Confession Time Part 2

This post will be a little different than usual.  I don’t have a specific topic, and those who have been great enough to read this blog may realize that this has been generally less of a blog and more of a series of essays.  This is one reason that I don’t post more often because if I did, this would devolve into a mere series of random thoughts.

So to the point: Am I losing my “libertarian” values? During the early days of Donald Trump’s campaign, I was highly critical of him. I went toward Ted Cruz because one of the most important things the Libertarians and Conservatives have in common is a love of the Constitution and limited government, and I thought that Sen. Cruz was the best person from any party in that aspect.  When he bowed out and received very unfair insults from the Trump campaign, that’s when I first got turned on to the Libertarian Party and sent in my membership dues, started attending local meetings. I was rooting for the most Cruz-like option in the Libertarian party, Austin Petersen.  Then HE lost the primary.  Rand Paul, Ted Cruz, Austin Petersen, my TOP THREE choices, all out!  So I did throw my support behind Gary Johnson, watched his two Town Halls with great interest.  I put a Johnson/Weld bumper sticker on my car, attended local meetings, and got involved in a Facebook campaign.

Then something strange happened.  It was now late August and Trump’s campaign was starting to turn the tide.  At the same time, I found myself being able to defend Gary Johnson less and less to my conservative friends.  And this was before the “Aleppo” incident.  I re-took the quiz regularly and while Johnson still came in ahead of Trump, it was becoming closer and closer.  There are areas such as national security, immigration, and abortion that I break strongly with the Libertarian base on. I do support the border wall, Trump’s immigration order because even as a Libertarian I have to weigh the liberty of those trying to make a better life, with American citizens who have the right not to be attacked, murdered, raped, or blown up by terrorists.  I thought Gary Johnson was the most stable, the best human being among the major candidates, and at least on paper, the most qualified in terms of experience.  Of the top three, he is easily the winner of the “beer test.”  Personally I find him very likeable.  But I was finding it tougher and tougher to reconcile areas that I disagreed strongly with him on, such as amnesty and religious freedom.  His statement about having to be forced to bake a “gay wedding” cake, as much as I personally support same-sex marriage and getting the government out of marriage, I found to be against what I believe to be religious freedom.  Yes I think that the Colorado couple was being bigoted, but as a Libertarian I stand with their right to express their religious freedom.  Liberals used to be the party of “I disagree with what you say but will stand up for your right to say it” and I saw Johnson, while I still agreed with about 80-90% of his views, was too soft on many positions that I view as vital to our security.  He would not have built the border wall and likely would have been pro-amnesty.  Though I was optimistic that he would have cut back the social programs that attract illegals in the first place.
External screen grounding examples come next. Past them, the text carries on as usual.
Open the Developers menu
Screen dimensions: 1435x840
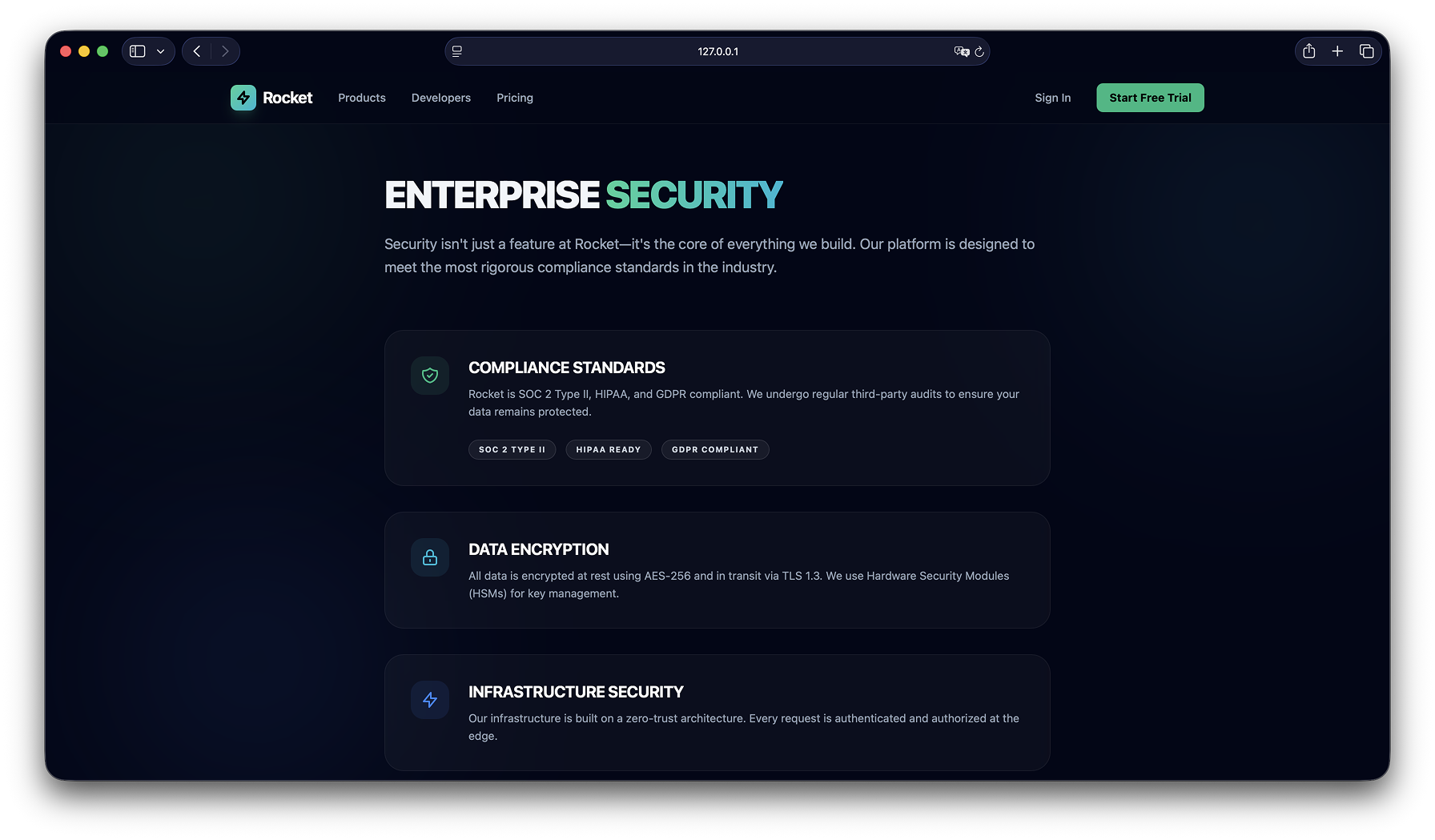coord(440,97)
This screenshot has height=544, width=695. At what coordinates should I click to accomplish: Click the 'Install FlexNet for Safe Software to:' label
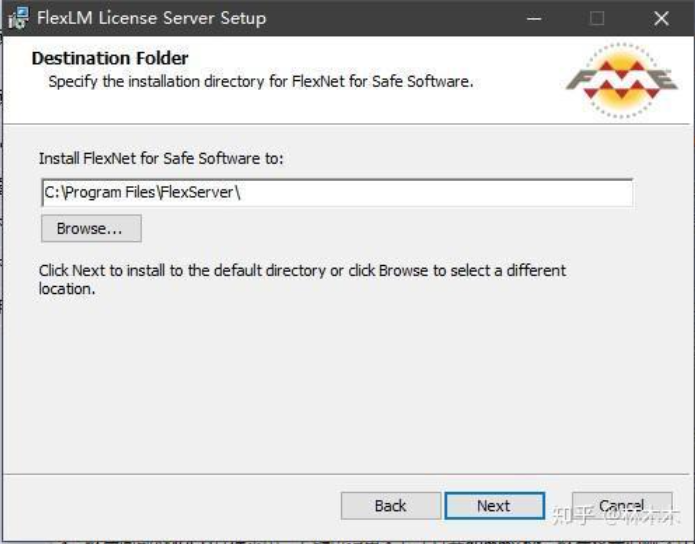click(161, 158)
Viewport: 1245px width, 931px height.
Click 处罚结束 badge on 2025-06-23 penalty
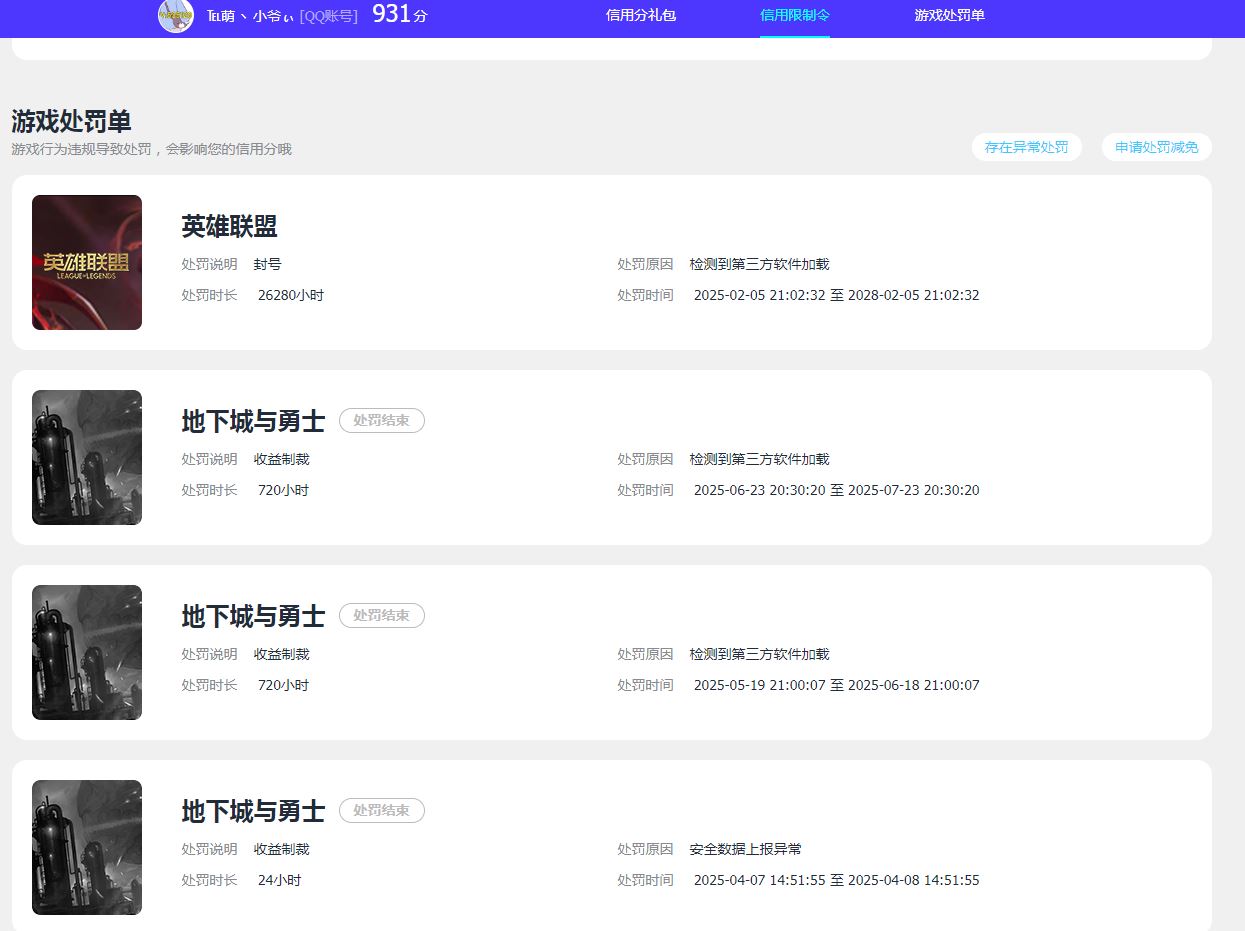click(382, 421)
So I’ve been conflicted.  I still hold firm to many Libertarian beliefs, and I think it’s a bad thing when members of a party bloc-vote with every party position.  I’ve started to wonder if I’ve betrayed the Libertarian movement by supporting Donald Trump, despite his faults.  I do disagree with Donald Trump on his economic plan.  I think making deals with a few companies is a good start, and as a Pres-Elect it was the most one could expect.  But it’s not a long-term solution.  I want to see a balanced budget amendment, fiscal conservatism, and completely unfettered free trade.  These are things that Donald Trump has not stood for.  I disagree with the border tax.  I wish he’d be less hard-nosed and confrontational with the media and Democrats (despite their horrid treatment of them), and I think that most Libertarians would take Trump over Hillary Clinton any day of the week.  I have slightly more hope that he will end the War on Drugs and get the Federal government out of marriage, things that I break with the Conservatives on.  I like what Stephen Crowder said on his show a few days ago, that Trump was not our first choice, but he’s taking such an attack from the Progressive far-left that we have to support him even if we don’t agree with everything he does.  If I could have hand-picked my President, it would be a tortuous decision between Austin Petersen, Rand Paul, and Ted Cruz, and on three different days I’d probably make three different choices for three different reasons.

In conclusion, I guess what I’m rambling on about is that I believe that as Libertarians we have to take a pragmatic approach. Despite all of Trump’s flaws, he’s 100 times better than anything Hillary Clinton would be.  I hope he will lower taxes and regulations which will bring jobs back.  I hope he will dismantle Obamacare and end onerous regulations to bring the free market back to insurance.  And yes I hope he will shore up our borders so that American citizens have the most chances to make use of jobs and the free market.  I hope that we can implement extreme vetting so that we can keep our homeland safe.  Does this make me a “bad Libertarian?”  Well, I don’t think so because in the end, I think one thing that we can agree with Conservatives on is a return to personal freedom and low regulation.  I continue to have hope that the Trump Administration will help make this come about.